# Vivaldi vs. Handel



## neoshredder

Who do you think has better Orchestral Music? Here are some of their Famous Orchestral Works
Vivaldi
-Four Seasons
-L'estro Armonico
-La Stravaganza
Handel
-Concerti Grossi Op. 6
-Water Music
-Music for the Royal Fireworks


----------



## opus55

Close call and I would've gone with Vivaldi if I didn't hear Handel's Concerti Grossi and Keyboard Suites. I used to hate Handel, by the way :lol:


----------



## ComposerOfAvantGarde

Vivaldi definitely.


----------



## Art Rock

Vivaldi clearly.


----------



## Arsakes

Handel has some good concertos, but Vivaldi's main mastery is orchestral works. So Vivaldi wins.


----------



## neoshredder

I agree. Vivaldi is great with Orchestral Works.


----------



## Sonata

I haven't listened to either composer very much yet, but with my limited exposure, I'll go with Vivaldi.


----------



## BeethoFan

Only music of Handel's I've heard so far is the Alla Hornpipe from Water Music Suite 2 and the Sarabande from his Keyboard Suite in D Minor, both of which i like very much, and for Vivaldi i recall hearing 2 out of the 4 seasons, which i also liked very much. 

But i'll make my decision off the works you've posted and get back to you.
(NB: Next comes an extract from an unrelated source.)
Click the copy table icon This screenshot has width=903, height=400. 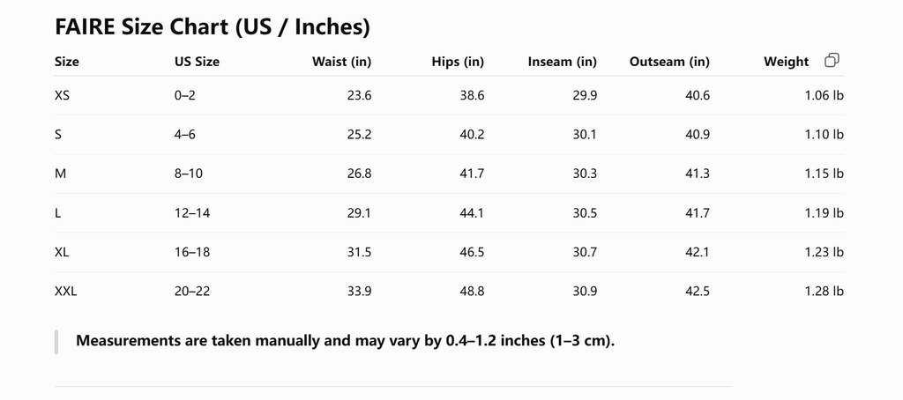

Looks like i'll be a while processing all of L'estro Armonico, La Stravaganza, and Concerti Grossi though


----------



## Philip

I've listened to everything from both composers and Handel wins.


----------



## ComposerOfAvantGarde

Philip said:


> I've listened to everything from both composers and Handel wins.


You are a strange animal.


----------



## neoshredder

Philip said:


> I've listened to everything from both composers and Handel wins.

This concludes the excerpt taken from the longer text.